Growing up, Nicolas Hockenberry lived throughout the country.
“My dad worked in the hotel industry, so we moved around a lot,” he said. “I came to Dubuque my freshman year of high school and fell in love with eastern Iowa from there.”
Hockenberry later returned — and now works to make Jackson County, Iowa, and the surrounding region a place where residents want to stay, and others want to come visit.
As director of the Jackson County Economic Alliance in Maquoketa, the Bellevue man’s days vary greatly. One day he might meet with a large manufacturer to help with a facility expansion, and the next he might work with the Conservation Board to help find funding for a trail expansion.
With every project Hockenberry pursues, he relies on the power of collaboration.
“If you are aiming for success in a workplace or community endeavor, you are going to need to be able to draw out the best in others around you to yield the greatest results,” he said. “Finding common cause and working with others to achieve something is a special kind of magic.”
Hockenberry’s job allows him to get involved with several organizations working on beautification efforts, highlighting history and arts and enhancing recreation opportunities. But he’s especially passionate about his work with Climb On and the Grant Wood Loop.

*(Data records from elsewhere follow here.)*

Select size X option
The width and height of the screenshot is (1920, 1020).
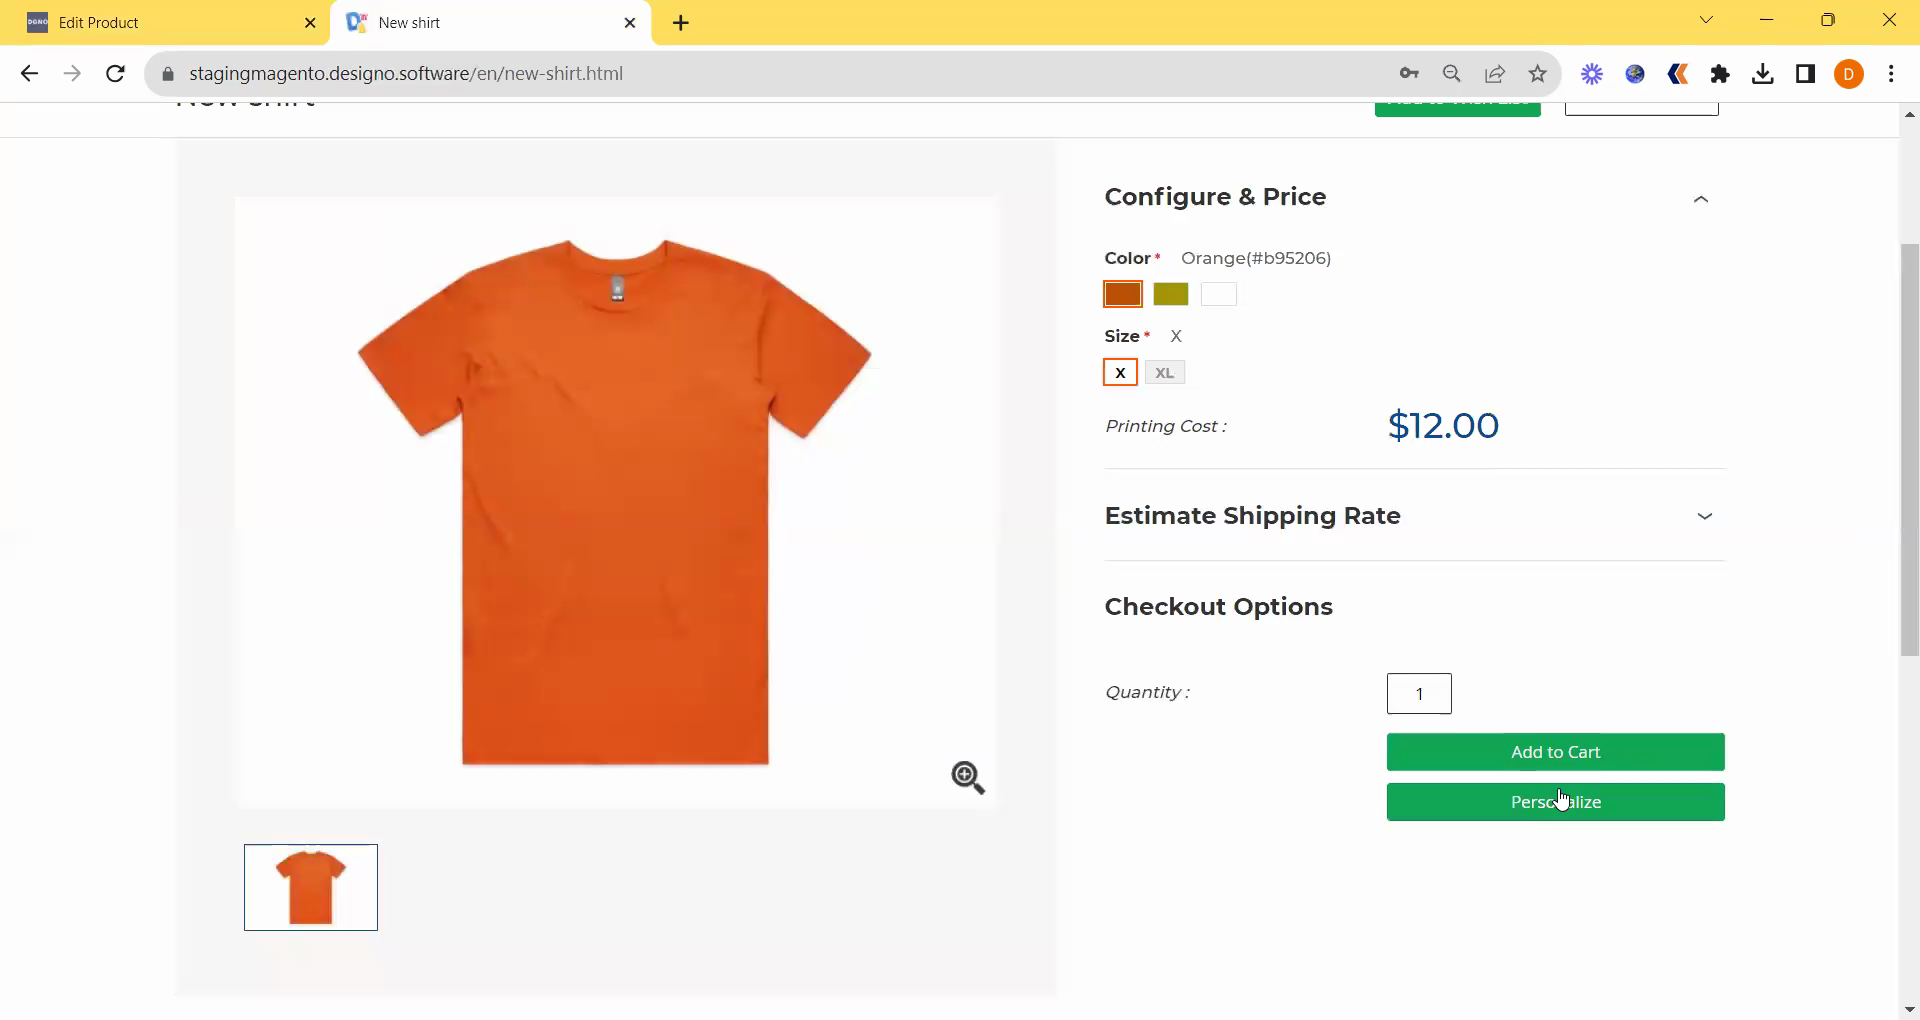click(1120, 373)
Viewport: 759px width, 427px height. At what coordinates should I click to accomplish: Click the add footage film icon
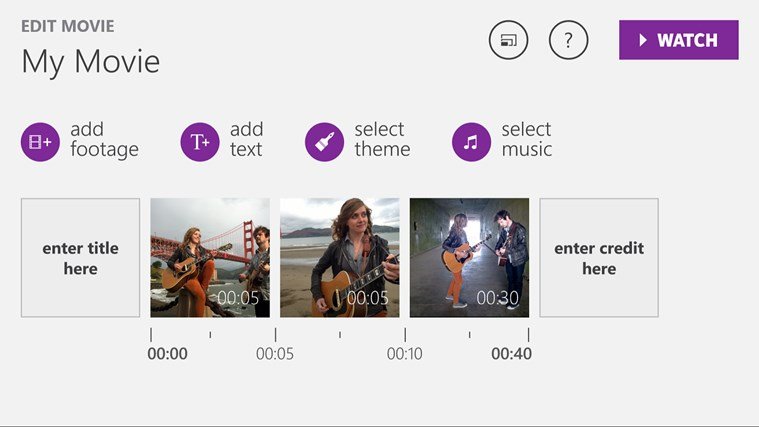[41, 141]
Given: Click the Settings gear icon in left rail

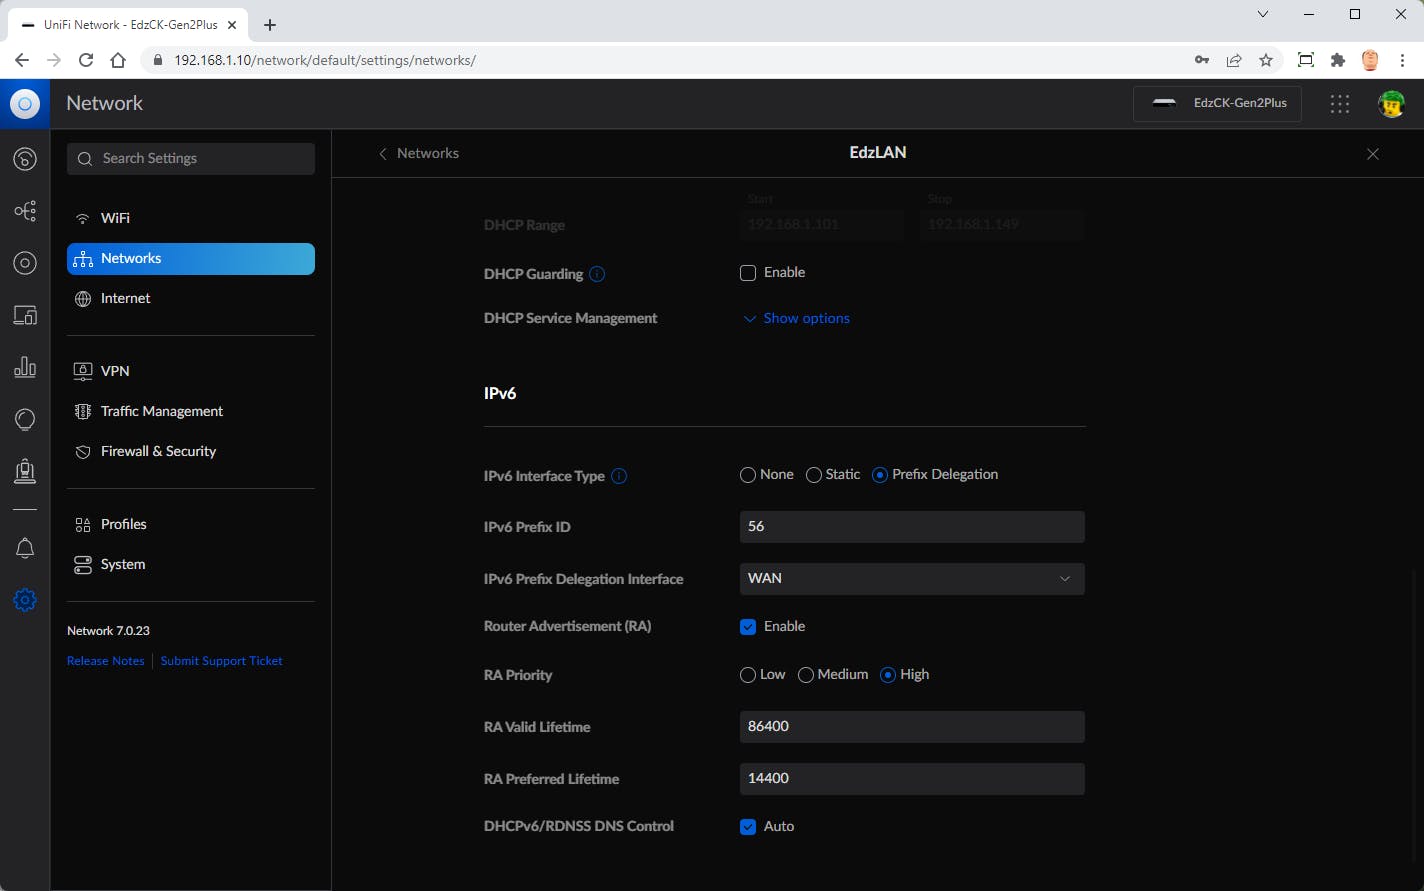Looking at the screenshot, I should tap(25, 600).
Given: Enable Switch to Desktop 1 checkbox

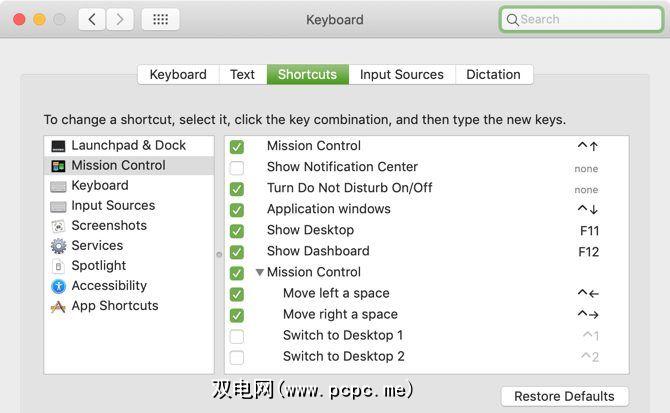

Hockenberry and his wife, Allison Simpson, started the nonprofit Climb On, which promotes rock climbing, adventuring and environmental education.
“Eastern Iowa has incredible outdoor spaces, and one of the most notable aspects are the striking limestone bluffs,” he said. “I love sharing the experience of climbing those bluffs with those who may not have even realized this area had such incredible outdoor rock climbing opportunities.”
His work with the Grant Wood Loop follows that same vein. The regional nonprofit focuses on enhancing, promoting and sustaining the region’s recreation, arts and cultural opportunities. Through the organization, Hockenberry works with communities “to help elevate the incredible places they have to offer,” he said.
“From the Pictured Rocks Park outside Monticello (where I rock climb a lot), to the Codfish Hollow outside Maquoketa (where national music acts play in an incredible barn venue), to the National Mississippi River Museum in Dubuque (where you can often see Smithsonian exhibits), we are arguably in the most interesting region in the Midwest,” he said.
Hockenberry and his wife will soon welcome another resident to the region. The couple is expecting their first child in October.
“I’ve lived all over the country, and I think that the more I can help share the story of the great communities here in eastern Iowa, the more converted Iowans we’ll see following the path my family did,” Hockenberry said.